Problem: Reprint the lines between the line containing "Given: Click the Cover Page title" and the line containing "Looking at the screenshot, I should point(222,68).", inclusive, swapping "Viewport" for "Display" and changing nothing else. Omit the pictures.
── Excerpted data ──
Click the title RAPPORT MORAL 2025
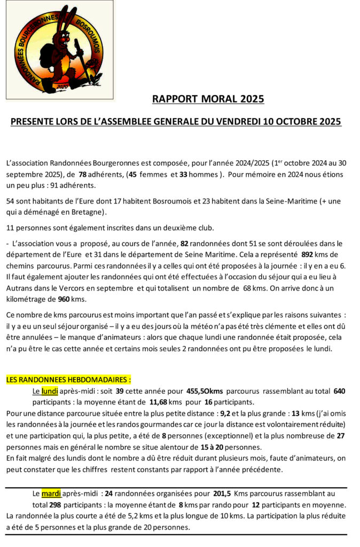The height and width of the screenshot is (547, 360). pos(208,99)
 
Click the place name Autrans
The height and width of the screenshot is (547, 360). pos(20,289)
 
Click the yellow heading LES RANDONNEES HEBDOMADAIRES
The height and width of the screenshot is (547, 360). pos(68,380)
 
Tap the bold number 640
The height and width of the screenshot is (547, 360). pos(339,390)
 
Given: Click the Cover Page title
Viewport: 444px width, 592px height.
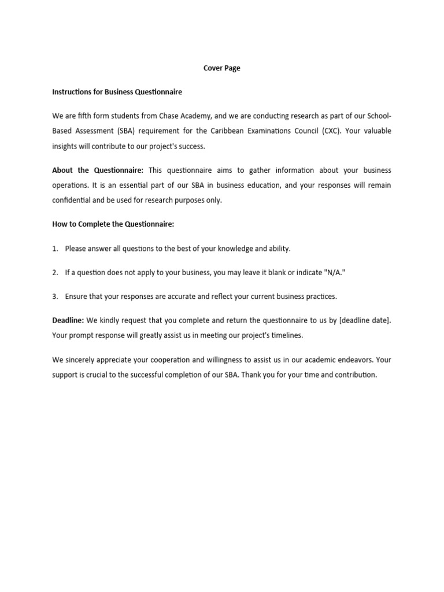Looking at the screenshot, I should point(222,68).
───
── Excerpted data ──
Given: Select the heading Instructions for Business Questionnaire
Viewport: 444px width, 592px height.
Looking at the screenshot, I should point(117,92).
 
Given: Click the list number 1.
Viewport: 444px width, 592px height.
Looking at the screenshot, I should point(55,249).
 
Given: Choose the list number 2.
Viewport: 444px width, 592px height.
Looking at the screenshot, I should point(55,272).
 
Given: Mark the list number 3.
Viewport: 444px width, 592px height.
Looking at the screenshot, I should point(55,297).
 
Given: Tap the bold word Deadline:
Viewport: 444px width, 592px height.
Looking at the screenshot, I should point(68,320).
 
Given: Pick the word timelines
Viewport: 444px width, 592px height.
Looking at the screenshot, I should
───
Solution below:
Given: Click the Cover Page title
Display: 444px width, 592px height.
Looking at the screenshot, I should point(222,68).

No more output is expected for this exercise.